Cuando todavía era tabú siquiera mencionar la palabra “violación” en las comunidades indígenas, Cabrera se dedicó a documentar casos de abusos sexuales a niños, niñas y mujeres en su resguardo. “Nazareth empieza a destapar eso y en reuniones lo empieza a decir abiertamente. Ya después, en trabajo con el Bienestar Familiar, demuestra que de verdad sí había una vulneración de derechos tanto de mujeres como de niños”, cuenta Rufina Román, también lideresa Uitoto y secretaria general del Consejo Regional Indígena del Medio Amazonas (CRIMA).

Es una mujer de múltiples luchas. Además de la ambiental, Naza, como la llaman, también ha asumido como suya la protección de poblaciones en especial riesgo.

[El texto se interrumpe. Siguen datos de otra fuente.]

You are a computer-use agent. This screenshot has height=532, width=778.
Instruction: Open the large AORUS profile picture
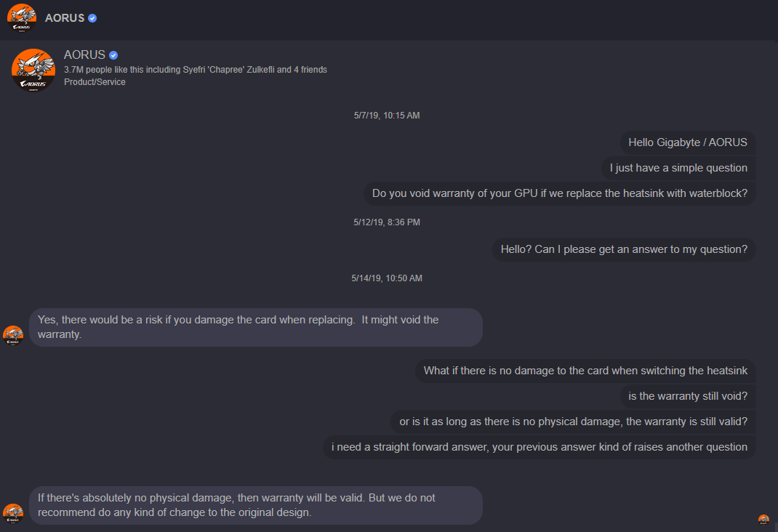pos(33,70)
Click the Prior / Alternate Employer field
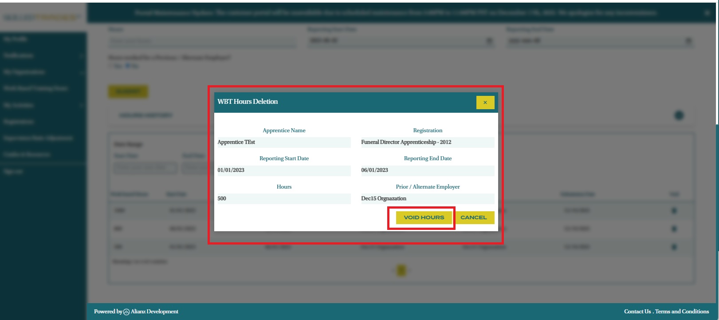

Hoy, se desempeña como Coordinadora de Mujer, Juventud, Niñez y Familia del CRIMA. No ha sido fácil. Los pueblos indígenas, al igual que la sociedad occidental, no son ajenos a estructuras excluyentes que limitan la participación de mujeres en espacios de decisión, dice Nazareth Cabrera, y lo confirma Jerbacio Guerrero, que en las reuniones ella solo puede hablar del tema mujer, a pesar de que su trabajo como lideresa se expande mucho más allá. “La misma organización lo limita a uno, pero en este caminar yo me he dado cuenta de que el tema de la mujer es transversal a todo, y lo siento mucho, pero tengo que opinar. Entonces ellos siempre me dicen que yo soy muy conflictiva.”

Le recomendamos: Cercados por la palma: plantaciones invaden territorios ancestrales

No es esa una opinión definitiva. “En ella yo reconocí esto que maneja tanto la gente en el Amazonas: la ‘palabra dulce’. Es decir, tiene mucha fuerza para decir las cosas, pero la manera en que las dice no es a través de una acción contenciosa o que rompa, sino desde mucha sabiduría”, cree Ángela Santamaría, profesora de la Universidad del Rosario, del Centro de Paz y Conflictos, y del Centro de Estudios Interculturales, ambos de la misma universidad.


Río Apaporis en la Amazonía colombiana. Foto: Instituto SINCHI.

Debió ser justamente esa palabra dulce la que logró que, a finales de 2001, Cabrera se salvara de ser desterrada de Araracuara por el entonces Frente 15 de las extintas FARC. Había criticado abiertamente, y frente a dos guerrilleros, un atentado que el grupo armado perpetró en el aeropuerto de la región. La guerrilla se había concentrado en la Zona de Distensión del Caguán, conformada también por parte del departamento de Caquetá, para negociar un Acuerdo de Paz con el expresidente Andrés Pastrana. En sus recuerdos, la amenaza fue así:

—Usted sabe que la charapa tiene hambre —le dijeron, refiriéndose a que su cuerpo podría servir de alimento para una especie de tortugas que viven en el río.

—Sí, yo sé que la charapa tiene hambre —respondió.

—La cachama tiene hambre —esta vez hablando de un pez.

—Sí señor, yo sé que la cachama tiene hambre.

—Y la tierra necesita abono.

—Sí, la tierra necesita abono y todos lo vamos a ser.

—Entonces tiene 24 horas para irse.

—No, yo no me voy. Yo no he hecho nada y no me voy. Y, si me van a matar, me matan con mis hijos y así nadie llora, nadie sufre y nadie reclama nada.


Trabajo con profesores de la Universidad Distrital. El tema fue Mujer Caminando. Foto: Cortesía Nazareth Cabrera.